## Stored data:
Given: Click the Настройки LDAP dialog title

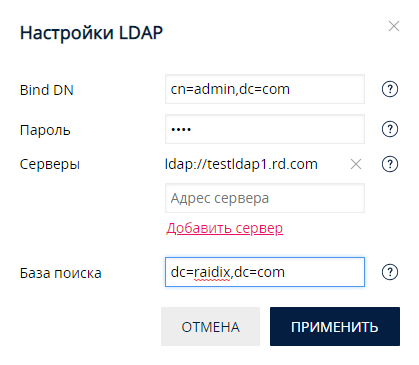Looking at the screenshot, I should click(91, 33).
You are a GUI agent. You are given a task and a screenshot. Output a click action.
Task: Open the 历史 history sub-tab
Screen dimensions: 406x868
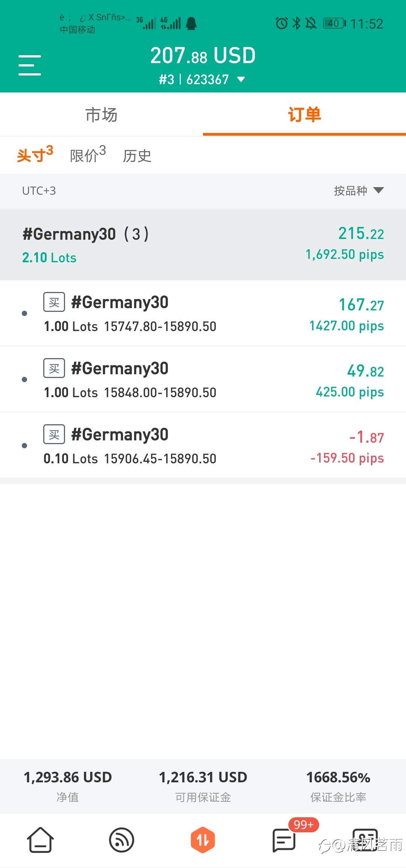pos(137,156)
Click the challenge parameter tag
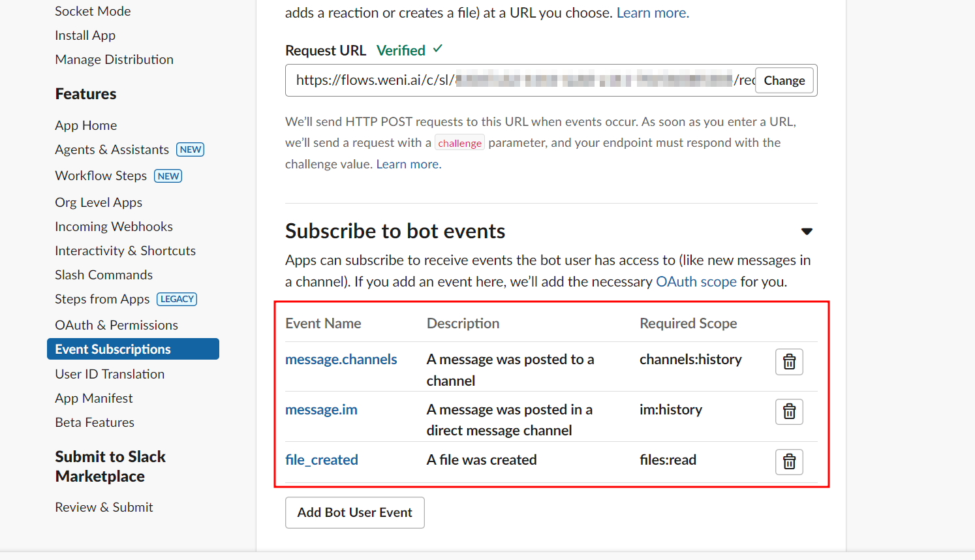 tap(459, 142)
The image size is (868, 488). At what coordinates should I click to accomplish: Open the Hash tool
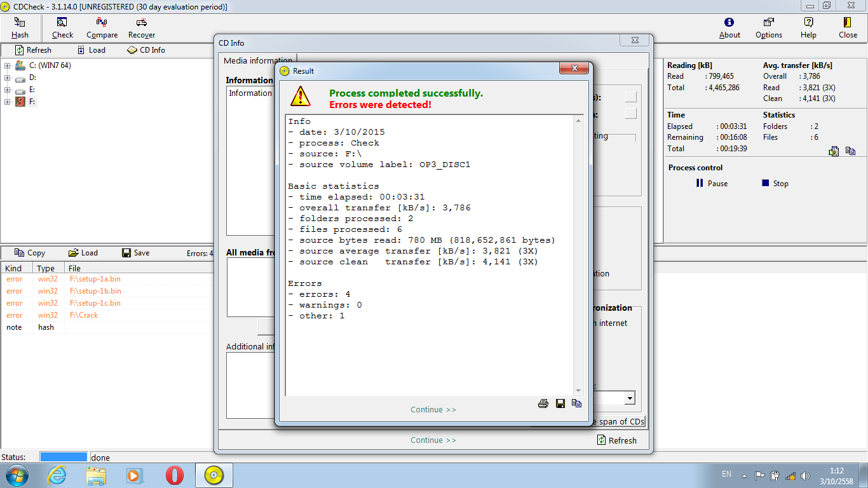(x=20, y=28)
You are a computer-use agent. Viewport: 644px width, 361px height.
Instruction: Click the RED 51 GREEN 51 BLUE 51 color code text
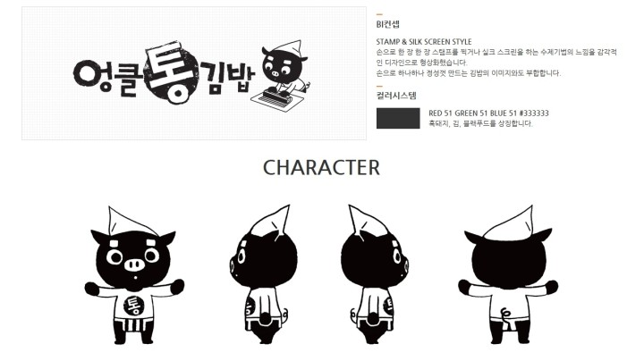pyautogui.click(x=488, y=113)
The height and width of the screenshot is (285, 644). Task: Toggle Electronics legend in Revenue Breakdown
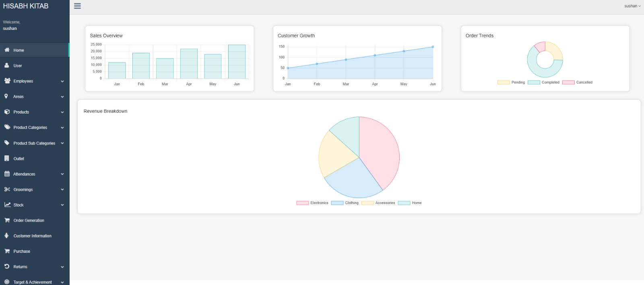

## EXERCISE:
The lines wanted run from the line containing "You are a computer-use" through the end of the entries; return them exactly, both ends included, and keep pictures out.

## TASK OUTPUT:
You are a computer-use agent. Viewport: 644px width, 361px height.
Instruction: Click the RED 51 GREEN 51 BLUE 51 color code text
pyautogui.click(x=488, y=113)
The height and width of the screenshot is (285, 644). Task: Toggle Electronics legend in Revenue Breakdown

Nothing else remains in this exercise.